_Document segment_:
Hello Co-op members!
I have officially hit my three-month mark here with the Co-op and I am really enjoying working with all of my colleagues. In this short period of time, I have heard a lot of feedback from our team members across locations about desired improvements to our organization’s culture. I am excited about the DEI work going on with Deo Mwano’s team, a re-commitment to open book management, and the efforts going into cross-location communication. While the “cure” cannot happen all at once, I am confident we are moving in the right direction.
Something else I’ve heard from many people across the organization—both members and employees—is the desire to hear more about our financial position and results, including learning more about the reasons behind those results. With that being said, let’s talk about finances!
This time last year, we were budgeting for the year ahead, and we knew it was going to be a tough one. The primary reason, of course, is inflation. With inflation, we expected costs to rise, which of course we didn’t want to entirely pass along to customers. One, it’s the right thing to do. Two, it’s bad business, and would price us out of the market.
So taking inflation into account, this time last year we budgeted for a loss of approximately $336k. The good news is that as we enter the fourth quarter, the loss is nowhere near what we’ve budgeted for.
For the nine months ended October 1, 2022, our consolidated loss (the loss across all business units) was approximately $138k, putting us $198k ahead of our budget. There are a few things contributing to this, as detailed below:
Wages and Benefits Expense
While our sales are lower than budget, our wage and benefits expense is also lower than budget due to our staffing issues. Let me be clear—this is not a good thing! We want to be fully staffed and incurring all of our budgeted wage and benefits expense. However, in the unique position we are in with such a tight labor market this year, the savings in personnel costs are a large part of why we are doing better than we expected.

_Information given_:
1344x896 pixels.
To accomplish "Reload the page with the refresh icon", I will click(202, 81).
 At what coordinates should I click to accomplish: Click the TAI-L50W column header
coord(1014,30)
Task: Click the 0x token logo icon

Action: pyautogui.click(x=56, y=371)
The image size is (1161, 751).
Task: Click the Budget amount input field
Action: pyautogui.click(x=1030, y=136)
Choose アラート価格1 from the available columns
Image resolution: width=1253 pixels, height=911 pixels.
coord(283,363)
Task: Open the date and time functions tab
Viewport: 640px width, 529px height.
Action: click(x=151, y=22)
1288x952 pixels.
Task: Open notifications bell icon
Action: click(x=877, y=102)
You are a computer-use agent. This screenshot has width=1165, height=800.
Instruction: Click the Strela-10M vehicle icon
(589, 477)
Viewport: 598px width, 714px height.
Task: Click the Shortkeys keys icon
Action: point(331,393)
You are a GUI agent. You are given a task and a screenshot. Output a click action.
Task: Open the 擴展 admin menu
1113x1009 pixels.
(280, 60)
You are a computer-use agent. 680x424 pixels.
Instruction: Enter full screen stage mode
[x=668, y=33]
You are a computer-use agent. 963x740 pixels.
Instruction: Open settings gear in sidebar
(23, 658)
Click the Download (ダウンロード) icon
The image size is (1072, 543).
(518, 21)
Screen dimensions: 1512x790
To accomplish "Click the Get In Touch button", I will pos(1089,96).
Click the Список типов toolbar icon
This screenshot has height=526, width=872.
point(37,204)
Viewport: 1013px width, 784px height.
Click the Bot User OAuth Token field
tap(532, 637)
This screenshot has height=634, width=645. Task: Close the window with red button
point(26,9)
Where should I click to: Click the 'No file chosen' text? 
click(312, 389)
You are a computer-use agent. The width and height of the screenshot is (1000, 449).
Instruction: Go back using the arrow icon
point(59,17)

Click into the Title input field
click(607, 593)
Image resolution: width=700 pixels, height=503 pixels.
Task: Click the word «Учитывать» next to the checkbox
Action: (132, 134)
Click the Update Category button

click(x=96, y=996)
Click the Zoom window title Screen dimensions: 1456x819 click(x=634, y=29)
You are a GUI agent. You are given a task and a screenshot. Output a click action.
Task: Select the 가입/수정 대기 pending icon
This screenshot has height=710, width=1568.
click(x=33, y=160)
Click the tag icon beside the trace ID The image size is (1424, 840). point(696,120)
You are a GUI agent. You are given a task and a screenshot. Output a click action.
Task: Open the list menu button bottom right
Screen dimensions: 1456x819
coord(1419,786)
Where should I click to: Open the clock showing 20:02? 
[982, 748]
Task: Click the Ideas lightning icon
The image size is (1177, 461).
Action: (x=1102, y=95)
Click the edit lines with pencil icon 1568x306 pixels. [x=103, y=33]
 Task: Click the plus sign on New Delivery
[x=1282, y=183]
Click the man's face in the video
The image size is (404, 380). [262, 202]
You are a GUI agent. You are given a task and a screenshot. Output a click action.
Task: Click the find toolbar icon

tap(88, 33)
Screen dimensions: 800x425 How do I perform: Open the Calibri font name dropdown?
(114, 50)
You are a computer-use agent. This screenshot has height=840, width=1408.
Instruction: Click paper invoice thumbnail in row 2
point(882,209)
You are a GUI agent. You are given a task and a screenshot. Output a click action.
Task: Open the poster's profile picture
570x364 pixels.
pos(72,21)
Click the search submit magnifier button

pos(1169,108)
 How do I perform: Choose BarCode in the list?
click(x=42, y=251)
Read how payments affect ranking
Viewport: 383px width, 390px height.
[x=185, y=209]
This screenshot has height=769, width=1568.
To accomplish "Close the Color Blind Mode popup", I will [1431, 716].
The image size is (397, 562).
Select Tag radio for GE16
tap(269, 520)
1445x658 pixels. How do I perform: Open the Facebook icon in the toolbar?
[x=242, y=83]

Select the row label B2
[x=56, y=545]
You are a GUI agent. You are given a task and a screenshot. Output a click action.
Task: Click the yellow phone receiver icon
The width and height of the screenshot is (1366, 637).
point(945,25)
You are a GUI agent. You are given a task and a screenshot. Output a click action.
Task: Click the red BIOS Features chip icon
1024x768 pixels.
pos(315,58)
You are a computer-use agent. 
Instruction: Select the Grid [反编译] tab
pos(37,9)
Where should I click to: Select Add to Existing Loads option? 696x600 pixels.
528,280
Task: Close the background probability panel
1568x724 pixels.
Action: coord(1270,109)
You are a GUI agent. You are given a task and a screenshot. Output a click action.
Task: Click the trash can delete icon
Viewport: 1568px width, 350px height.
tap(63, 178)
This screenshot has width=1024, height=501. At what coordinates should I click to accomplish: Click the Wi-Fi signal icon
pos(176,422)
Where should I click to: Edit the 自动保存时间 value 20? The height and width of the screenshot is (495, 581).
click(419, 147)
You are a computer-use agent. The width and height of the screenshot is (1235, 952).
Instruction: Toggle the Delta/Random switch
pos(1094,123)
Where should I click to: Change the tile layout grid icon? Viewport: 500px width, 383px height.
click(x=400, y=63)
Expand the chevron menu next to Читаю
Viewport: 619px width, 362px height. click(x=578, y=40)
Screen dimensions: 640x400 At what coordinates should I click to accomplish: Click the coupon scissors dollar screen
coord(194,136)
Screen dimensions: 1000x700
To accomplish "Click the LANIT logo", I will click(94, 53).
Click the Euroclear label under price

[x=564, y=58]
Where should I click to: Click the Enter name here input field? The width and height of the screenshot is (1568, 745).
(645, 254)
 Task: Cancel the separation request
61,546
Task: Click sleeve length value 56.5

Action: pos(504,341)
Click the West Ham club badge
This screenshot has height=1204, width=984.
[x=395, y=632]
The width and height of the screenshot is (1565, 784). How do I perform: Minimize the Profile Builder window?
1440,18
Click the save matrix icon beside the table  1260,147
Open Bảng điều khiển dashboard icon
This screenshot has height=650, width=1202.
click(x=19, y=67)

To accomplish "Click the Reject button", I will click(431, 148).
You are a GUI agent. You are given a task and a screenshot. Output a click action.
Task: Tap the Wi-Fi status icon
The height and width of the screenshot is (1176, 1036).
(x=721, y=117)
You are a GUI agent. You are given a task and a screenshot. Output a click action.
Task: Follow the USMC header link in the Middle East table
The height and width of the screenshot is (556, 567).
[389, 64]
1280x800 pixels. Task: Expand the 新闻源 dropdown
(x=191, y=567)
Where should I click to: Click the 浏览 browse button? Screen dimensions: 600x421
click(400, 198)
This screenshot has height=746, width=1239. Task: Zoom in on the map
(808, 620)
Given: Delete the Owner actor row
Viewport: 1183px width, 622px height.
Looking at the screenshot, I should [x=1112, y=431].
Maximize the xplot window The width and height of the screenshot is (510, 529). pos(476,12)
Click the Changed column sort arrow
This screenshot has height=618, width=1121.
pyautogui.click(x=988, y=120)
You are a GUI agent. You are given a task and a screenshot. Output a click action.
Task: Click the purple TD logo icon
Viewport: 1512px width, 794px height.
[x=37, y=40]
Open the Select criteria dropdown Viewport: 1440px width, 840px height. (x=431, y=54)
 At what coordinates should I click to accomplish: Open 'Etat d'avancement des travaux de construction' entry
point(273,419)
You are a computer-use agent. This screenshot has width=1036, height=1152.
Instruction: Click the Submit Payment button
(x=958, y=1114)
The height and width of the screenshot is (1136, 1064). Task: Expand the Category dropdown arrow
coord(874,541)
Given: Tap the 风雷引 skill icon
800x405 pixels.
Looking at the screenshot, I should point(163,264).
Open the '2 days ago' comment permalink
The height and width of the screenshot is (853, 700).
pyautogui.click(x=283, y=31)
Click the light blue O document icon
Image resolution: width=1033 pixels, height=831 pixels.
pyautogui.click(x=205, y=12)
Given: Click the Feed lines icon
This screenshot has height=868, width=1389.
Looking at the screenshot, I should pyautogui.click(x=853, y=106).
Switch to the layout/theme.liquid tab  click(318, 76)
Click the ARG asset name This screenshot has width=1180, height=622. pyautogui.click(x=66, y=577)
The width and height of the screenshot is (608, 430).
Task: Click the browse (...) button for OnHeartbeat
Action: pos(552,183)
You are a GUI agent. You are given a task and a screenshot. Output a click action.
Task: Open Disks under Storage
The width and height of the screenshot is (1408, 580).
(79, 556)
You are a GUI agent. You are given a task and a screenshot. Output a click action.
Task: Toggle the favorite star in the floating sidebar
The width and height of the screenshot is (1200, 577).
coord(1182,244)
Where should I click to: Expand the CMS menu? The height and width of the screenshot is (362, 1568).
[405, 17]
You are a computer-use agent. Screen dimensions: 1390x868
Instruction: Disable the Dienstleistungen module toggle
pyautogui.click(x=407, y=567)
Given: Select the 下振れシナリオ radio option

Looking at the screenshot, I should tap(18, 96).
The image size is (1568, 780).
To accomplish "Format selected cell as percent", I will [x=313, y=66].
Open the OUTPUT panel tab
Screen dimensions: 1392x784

_Your instructions_:
Rewrite the paragraph of the co-op letter that begins "This time last year, we were budgeting" as a short bulleted list that keeps its main facts. The lines are separate from the co-op letter.

_Task output_:
- A year ago, the Co-op was budgeting for a year it expected to be tough.
- The main reason was inflation, which was expected to drive costs up.
- The Co-op did not want to pass all of those higher costs on to customers.
- Passing them all on would be wrong, and it would be bad business that would price the Co-op out of the market.